Frein au crédit pour les investisseurs
Les courtiers en crédit constatent déjà le désamour entre les banques et les investisseurs. L'approche des établissements a changé à l'égard de cette clientèle. Certains refusent tout nettement d'étudier les demandes de financement des investisseurs, d'autres les pénalisent avec une méthode de calcul du taux d'effort plus restrictive, à savoir celle appliquée aux ménages accédants. Le taux d’endettement évalue l'effort financier d'un foyer emprunteur, c'est-à-dire la somme qu'il consacre chaque mois au remboursement de la dette : il ne doit pas excéder 33%, en clair, les mensualités de crédit cumulées ne doivent pas aller au-delà du tiers des ressources. Si son projet est bien ficelé, un investisseur bénéfice de revenus additionnels avec les loyers. Les établissements de crédit intègrent ces rentrées d'argent dans les revenus mensuels, tout en leur appliquant un coefficient de pondération (entre 70% et 80%) pour tenir compte d'éventuels aléas (vacance locative, impayés de loyers, charges imprévues).

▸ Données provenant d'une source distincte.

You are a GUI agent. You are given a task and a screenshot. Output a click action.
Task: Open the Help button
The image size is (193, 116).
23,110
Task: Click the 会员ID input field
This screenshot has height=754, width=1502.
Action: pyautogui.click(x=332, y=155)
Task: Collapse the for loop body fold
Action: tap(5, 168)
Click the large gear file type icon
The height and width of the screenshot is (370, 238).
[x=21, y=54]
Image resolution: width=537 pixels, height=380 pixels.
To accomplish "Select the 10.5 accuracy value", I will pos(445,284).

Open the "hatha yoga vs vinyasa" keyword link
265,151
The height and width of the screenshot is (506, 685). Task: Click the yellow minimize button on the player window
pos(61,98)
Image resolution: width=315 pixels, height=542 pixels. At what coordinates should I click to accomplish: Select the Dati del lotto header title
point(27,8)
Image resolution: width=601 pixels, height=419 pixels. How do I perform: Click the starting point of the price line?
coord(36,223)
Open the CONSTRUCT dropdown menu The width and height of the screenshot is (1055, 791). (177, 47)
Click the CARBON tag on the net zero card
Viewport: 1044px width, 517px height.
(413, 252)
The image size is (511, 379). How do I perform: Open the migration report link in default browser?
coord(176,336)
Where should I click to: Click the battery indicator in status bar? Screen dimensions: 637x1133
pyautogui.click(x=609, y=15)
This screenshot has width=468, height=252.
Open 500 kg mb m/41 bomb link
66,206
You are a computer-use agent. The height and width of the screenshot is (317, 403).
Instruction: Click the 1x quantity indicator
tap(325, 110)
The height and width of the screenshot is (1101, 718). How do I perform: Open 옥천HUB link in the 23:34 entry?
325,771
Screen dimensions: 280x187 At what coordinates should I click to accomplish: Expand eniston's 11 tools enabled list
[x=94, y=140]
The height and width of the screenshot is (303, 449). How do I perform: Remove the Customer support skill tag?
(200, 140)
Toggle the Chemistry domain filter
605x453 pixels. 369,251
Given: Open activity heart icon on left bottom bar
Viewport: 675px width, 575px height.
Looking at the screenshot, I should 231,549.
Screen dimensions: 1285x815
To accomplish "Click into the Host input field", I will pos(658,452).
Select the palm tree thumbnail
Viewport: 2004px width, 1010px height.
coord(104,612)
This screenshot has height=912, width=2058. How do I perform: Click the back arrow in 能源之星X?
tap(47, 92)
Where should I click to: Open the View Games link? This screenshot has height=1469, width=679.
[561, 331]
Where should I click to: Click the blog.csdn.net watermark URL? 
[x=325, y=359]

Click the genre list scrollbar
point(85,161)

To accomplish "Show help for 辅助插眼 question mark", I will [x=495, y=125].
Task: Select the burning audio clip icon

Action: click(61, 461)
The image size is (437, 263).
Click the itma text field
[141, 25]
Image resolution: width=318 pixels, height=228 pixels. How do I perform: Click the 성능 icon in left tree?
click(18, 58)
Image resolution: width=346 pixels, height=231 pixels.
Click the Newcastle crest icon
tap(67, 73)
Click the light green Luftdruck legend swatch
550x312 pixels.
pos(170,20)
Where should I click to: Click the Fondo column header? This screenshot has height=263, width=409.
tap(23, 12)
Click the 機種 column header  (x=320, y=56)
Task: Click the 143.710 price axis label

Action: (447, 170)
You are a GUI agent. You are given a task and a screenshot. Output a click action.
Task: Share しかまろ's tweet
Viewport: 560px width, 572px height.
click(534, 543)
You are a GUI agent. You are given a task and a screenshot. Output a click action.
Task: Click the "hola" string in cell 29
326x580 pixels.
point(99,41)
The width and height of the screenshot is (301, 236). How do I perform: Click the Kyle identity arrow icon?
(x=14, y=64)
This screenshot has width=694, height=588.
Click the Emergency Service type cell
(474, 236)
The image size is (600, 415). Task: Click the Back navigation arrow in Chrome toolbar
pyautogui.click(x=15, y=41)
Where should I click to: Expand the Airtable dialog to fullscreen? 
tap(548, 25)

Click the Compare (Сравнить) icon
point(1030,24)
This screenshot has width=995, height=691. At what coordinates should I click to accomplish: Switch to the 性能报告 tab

Jusqu'à présent, l'endettement d'un emprunteur investisseur était calculé selon la méthode différentielle. Les revenus locatifs étaient défalqués de la mensualité de crédit, après application du coefficient de pondération, la différence correspondant aux charges d'emprunt. Le montant du loyer compense la mensualité de crédit de manière partielle ou totale, ce qui est de nature à rassurer le prêteur. Raison pour laquelle un investisseur peut emprunter 100%, c’est-à-dire financer la totalité de l’opération à crédit sans apport personnel. Une phrase à conjuguer au passé, car les banques sont nettement moins enclines à accorder leurs faveurs aux investisseurs : non seulement l’apport personnel redevient un prérequis, mais le calcul du taux d’endettement réduit les possibilités pour les investisseurs. Explications.
Vous gagnez 2 500€ par mois et payez une mensualité de 1 200€ pour rembourser l'achat du bien que vous louez 720€ par mois (900€ x 80%). Votre taux d'endettement est de 19,2% selon la méthode différentielle.
(1 200 - 720) / 2 500 x 100 = 19,2%
Selon la méthode classique, celle qu'utilisent les banques pour calculer le taux d'endettement des primo-accédants, les revenus locatifs que vous engrangez sont ajoutés aux autres revenus, la mensualité d'emprunt restant celle du tableau d’amortissement. Évalué ainsi, votre taux d'endettement excède le seuil autorisé.
1 200 / (2 500 + 720) x 100 = 37,26%
Derrière cette évaluation plus rigoureuse du taux d'effort, c'est tout le marché immobilier qui risque d’être bouleversé. Les autorités financières semblent donner la priorité aux accédants plutôt qu'aux investisseurs pour éviter que le marché de l'acquisition ne soit plus tendu qu'il n'est déjà, en particulier dans les grandes villes. Le marché locatif qui a connu son apogée en 2019 devrait marquer le pas en 2020. L’éclairage sera apporté par les prochains chiffres d’activité du dispositif Pinel.